> _ABOUT THIS EXERCISE_
When you reach the line containing "Instruction: Click the white" in the entries below, start writing out each line exactly, and stop after the line containing "Check Homemaker Can".
====== RECORDED INFORMATION
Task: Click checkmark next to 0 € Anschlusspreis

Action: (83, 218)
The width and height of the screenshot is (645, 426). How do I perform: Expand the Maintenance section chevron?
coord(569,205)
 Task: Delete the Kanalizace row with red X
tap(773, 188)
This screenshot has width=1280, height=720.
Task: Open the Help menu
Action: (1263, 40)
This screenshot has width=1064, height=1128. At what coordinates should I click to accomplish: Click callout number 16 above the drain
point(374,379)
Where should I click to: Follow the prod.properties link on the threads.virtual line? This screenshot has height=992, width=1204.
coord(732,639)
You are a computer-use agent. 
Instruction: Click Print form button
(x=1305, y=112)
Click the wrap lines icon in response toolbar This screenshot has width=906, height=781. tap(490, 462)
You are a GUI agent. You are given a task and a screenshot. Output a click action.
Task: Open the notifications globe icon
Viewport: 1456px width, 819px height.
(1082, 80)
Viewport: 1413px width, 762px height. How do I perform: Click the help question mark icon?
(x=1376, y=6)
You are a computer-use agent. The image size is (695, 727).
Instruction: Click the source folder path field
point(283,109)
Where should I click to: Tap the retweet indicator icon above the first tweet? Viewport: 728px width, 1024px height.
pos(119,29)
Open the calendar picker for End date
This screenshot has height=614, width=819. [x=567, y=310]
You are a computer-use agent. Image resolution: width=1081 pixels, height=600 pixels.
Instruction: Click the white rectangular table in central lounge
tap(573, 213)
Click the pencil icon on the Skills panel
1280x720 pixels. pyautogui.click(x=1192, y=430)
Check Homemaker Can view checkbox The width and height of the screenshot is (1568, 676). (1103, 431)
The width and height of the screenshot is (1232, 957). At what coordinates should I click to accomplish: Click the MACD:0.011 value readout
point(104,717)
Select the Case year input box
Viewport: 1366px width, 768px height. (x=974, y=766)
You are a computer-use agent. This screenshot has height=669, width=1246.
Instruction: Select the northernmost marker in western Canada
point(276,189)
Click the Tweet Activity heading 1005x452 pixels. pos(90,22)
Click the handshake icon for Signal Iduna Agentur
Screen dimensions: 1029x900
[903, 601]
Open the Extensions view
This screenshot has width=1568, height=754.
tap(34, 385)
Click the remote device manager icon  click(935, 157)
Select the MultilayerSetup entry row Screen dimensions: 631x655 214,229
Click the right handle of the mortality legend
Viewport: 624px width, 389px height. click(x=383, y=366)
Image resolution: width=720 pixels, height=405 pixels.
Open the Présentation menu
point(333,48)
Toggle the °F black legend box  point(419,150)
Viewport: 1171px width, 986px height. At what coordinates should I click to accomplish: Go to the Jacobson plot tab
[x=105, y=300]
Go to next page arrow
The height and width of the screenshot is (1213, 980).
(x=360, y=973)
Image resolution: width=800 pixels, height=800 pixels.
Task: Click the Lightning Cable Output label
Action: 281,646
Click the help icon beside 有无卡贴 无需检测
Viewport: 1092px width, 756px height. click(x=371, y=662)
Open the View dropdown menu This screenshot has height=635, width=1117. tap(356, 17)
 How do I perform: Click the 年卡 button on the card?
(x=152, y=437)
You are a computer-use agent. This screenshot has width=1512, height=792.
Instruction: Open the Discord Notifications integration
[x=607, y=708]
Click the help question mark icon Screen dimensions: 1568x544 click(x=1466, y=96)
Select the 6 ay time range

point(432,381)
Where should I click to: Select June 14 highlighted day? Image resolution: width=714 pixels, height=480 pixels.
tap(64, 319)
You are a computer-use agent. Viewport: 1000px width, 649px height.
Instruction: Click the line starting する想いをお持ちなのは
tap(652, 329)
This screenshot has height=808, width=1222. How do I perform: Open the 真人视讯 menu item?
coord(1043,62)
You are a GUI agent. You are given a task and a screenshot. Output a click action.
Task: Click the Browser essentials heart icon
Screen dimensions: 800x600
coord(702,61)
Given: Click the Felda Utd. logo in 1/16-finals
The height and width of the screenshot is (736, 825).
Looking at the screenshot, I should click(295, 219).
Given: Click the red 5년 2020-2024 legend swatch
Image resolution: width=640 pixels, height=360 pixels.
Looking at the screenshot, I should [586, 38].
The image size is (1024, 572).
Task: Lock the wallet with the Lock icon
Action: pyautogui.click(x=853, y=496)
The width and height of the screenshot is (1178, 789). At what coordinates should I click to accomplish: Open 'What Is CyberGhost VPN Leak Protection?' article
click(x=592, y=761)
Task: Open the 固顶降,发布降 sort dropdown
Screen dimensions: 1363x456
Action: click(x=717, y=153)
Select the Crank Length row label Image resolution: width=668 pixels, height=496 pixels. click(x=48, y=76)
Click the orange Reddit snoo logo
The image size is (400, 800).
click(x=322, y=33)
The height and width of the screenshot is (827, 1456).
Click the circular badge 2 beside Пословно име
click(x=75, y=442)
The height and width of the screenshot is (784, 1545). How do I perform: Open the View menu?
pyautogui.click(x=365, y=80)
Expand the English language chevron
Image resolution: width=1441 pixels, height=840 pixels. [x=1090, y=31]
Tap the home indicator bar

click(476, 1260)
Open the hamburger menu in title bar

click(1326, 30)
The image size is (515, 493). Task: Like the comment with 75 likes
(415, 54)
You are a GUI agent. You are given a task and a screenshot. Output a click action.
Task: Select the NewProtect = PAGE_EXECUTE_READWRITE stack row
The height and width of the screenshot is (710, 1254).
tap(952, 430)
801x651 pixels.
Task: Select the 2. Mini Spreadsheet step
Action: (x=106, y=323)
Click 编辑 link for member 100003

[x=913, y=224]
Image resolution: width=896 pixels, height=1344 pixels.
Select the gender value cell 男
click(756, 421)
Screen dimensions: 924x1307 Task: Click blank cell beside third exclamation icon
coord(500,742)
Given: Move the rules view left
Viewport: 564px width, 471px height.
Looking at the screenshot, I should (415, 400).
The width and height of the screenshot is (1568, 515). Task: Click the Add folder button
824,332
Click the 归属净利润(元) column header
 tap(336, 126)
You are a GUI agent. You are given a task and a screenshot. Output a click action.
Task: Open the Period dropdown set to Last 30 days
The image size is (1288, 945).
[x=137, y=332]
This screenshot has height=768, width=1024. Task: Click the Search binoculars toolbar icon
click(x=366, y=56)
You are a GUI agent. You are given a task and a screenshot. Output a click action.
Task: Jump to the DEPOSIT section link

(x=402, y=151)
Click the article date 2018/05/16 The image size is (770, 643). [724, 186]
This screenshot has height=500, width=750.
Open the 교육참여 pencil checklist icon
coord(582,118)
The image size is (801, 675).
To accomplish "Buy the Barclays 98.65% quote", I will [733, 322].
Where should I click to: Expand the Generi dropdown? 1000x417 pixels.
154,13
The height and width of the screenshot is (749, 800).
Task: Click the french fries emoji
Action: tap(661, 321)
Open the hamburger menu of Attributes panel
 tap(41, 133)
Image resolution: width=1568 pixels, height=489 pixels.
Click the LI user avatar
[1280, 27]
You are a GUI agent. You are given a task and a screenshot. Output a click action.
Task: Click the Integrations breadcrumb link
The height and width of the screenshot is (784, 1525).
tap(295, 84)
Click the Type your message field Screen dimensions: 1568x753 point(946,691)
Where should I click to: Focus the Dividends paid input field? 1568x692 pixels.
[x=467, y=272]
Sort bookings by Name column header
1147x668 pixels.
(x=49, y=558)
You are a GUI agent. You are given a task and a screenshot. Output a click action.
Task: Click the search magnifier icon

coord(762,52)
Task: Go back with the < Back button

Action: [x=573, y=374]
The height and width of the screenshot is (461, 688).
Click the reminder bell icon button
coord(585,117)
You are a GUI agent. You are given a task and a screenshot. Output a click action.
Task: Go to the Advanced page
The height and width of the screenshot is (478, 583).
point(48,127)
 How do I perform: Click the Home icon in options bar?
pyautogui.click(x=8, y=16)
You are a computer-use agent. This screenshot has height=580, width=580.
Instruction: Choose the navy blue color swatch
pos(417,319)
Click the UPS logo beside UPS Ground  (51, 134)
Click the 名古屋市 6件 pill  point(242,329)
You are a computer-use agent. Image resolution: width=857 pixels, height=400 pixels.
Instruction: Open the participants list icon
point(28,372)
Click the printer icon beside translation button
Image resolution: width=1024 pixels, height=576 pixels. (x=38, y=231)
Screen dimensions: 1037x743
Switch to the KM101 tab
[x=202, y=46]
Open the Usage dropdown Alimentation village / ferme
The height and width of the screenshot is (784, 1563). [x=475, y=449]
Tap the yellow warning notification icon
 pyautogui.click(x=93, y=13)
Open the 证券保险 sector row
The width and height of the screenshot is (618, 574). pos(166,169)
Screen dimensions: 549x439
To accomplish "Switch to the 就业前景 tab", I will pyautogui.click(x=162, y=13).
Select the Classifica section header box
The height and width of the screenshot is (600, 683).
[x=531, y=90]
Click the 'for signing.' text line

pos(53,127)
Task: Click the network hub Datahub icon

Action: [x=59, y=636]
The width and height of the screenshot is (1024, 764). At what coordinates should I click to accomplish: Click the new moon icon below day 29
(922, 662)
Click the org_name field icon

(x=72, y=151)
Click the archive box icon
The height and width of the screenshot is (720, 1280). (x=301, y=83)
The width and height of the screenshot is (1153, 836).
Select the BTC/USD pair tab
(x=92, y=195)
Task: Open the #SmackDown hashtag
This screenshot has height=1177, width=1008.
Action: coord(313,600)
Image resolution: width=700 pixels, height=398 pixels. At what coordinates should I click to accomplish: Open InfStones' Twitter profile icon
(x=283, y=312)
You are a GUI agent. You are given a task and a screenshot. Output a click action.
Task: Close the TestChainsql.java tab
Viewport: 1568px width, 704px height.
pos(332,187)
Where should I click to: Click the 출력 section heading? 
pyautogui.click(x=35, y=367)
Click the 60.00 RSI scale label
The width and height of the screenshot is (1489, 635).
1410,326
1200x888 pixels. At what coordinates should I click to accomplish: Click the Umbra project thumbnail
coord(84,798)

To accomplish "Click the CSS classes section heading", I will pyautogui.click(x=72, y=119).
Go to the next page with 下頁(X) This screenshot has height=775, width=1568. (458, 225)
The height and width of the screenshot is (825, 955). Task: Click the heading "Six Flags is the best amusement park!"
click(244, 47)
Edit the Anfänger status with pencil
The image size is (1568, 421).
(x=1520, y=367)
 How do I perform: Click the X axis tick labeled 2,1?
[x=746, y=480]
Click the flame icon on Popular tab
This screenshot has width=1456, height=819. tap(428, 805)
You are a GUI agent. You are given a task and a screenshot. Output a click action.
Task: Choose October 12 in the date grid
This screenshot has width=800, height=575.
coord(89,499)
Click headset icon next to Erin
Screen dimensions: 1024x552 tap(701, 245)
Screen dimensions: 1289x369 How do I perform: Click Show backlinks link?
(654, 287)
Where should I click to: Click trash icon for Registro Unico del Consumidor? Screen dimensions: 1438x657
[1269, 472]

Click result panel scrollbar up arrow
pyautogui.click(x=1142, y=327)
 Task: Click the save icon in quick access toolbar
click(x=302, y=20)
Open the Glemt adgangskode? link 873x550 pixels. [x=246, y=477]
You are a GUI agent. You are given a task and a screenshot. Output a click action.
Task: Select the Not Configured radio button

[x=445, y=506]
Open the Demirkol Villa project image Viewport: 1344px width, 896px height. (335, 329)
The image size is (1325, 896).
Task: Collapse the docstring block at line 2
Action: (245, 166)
============
> _RESPONSE_
Instruction: Click the white rectangular table in central lounge
tap(573, 213)
Click the pencil icon on the Skills panel
1280x720 pixels. pyautogui.click(x=1192, y=430)
Check Homemaker Can view checkbox The width and height of the screenshot is (1568, 676). (1103, 431)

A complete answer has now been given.